• _Exercise description_
I would like you to print all the records below exactly as they are.

┄┄┄┄┄┄┄┄┄┄┄┄┄┄┄┄┄┄┄┄

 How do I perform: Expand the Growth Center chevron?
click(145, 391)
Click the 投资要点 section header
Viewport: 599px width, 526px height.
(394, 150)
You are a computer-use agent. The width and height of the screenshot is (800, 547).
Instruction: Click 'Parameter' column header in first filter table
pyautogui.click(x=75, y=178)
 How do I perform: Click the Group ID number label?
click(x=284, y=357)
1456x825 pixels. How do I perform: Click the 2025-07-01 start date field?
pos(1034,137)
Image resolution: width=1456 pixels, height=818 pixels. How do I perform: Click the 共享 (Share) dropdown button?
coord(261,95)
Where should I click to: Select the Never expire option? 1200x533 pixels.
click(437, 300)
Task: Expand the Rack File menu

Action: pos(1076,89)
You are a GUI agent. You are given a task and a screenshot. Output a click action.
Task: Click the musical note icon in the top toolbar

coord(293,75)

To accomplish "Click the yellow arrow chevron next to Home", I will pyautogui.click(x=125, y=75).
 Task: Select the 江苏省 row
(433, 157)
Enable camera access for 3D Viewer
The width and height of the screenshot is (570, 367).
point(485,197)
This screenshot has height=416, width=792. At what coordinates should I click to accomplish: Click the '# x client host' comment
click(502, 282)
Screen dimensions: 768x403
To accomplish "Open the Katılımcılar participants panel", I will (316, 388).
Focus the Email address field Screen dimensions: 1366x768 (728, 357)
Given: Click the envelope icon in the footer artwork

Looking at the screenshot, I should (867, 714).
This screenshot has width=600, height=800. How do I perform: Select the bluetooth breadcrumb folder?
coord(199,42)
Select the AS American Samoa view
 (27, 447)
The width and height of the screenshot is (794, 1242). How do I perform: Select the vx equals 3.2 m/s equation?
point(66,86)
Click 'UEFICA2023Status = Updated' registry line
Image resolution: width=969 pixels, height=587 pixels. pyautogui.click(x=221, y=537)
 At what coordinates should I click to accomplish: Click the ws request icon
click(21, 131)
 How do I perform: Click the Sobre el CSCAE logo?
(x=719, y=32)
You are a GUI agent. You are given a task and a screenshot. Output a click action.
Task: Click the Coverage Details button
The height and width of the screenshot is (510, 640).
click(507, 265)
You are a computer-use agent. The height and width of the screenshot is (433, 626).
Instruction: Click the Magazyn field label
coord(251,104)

┄┄┄┄┄┄┄┄┄┄┄┄┄┄┄┄┄┄┄┄

• _Completed exercise_
 How do I perform: Expand the Growth Center chevron?
click(145, 391)
Click the 投资要点 section header
Viewport: 599px width, 526px height.
(394, 150)
You are a computer-use agent. The width and height of the screenshot is (800, 547).
Instruction: Click 'Parameter' column header in first filter table
pyautogui.click(x=75, y=178)
 How do I perform: Click the Group ID number label?
click(x=284, y=357)
1456x825 pixels. How do I perform: Click the 2025-07-01 start date field?
pos(1034,137)
Image resolution: width=1456 pixels, height=818 pixels. How do I perform: Click the 共享 (Share) dropdown button?
coord(261,95)
Where should I click to: Select the Never expire option? 1200x533 pixels.
click(437, 300)
Task: Expand the Rack File menu

Action: pos(1076,89)
You are a GUI agent. You are given a task and a screenshot. Output a click action.
Task: Click the musical note icon in the top toolbar

coord(293,75)

To accomplish "Click the yellow arrow chevron next to Home", I will pyautogui.click(x=125, y=75).
 Task: Select the 江苏省 row
(433, 157)
Enable camera access for 3D Viewer
The width and height of the screenshot is (570, 367).
point(485,197)
This screenshot has height=416, width=792. At what coordinates should I click to accomplish: Click the '# x client host' comment
click(502, 282)
Screen dimensions: 768x403
To accomplish "Open the Katılımcılar participants panel", I will (316, 388).
Focus the Email address field Screen dimensions: 1366x768 (728, 357)
Given: Click the envelope icon in the footer artwork

Looking at the screenshot, I should (867, 714).
This screenshot has width=600, height=800. How do I perform: Select the bluetooth breadcrumb folder?
coord(199,42)
Select the AS American Samoa view
 (27, 447)
The width and height of the screenshot is (794, 1242). How do I perform: Select the vx equals 3.2 m/s equation?
point(66,86)
Click 'UEFICA2023Status = Updated' registry line
Image resolution: width=969 pixels, height=587 pixels. pyautogui.click(x=221, y=537)
 At what coordinates should I click to accomplish: Click the ws request icon
click(21, 131)
 How do I perform: Click the Sobre el CSCAE logo?
(x=719, y=32)
You are a GUI agent. You are given a task and a screenshot. Output a click action.
Task: Click the Coverage Details button
The height and width of the screenshot is (510, 640).
click(507, 265)
You are a computer-use agent. The height and width of the screenshot is (433, 626).
Instruction: Click the Magazyn field label
coord(251,104)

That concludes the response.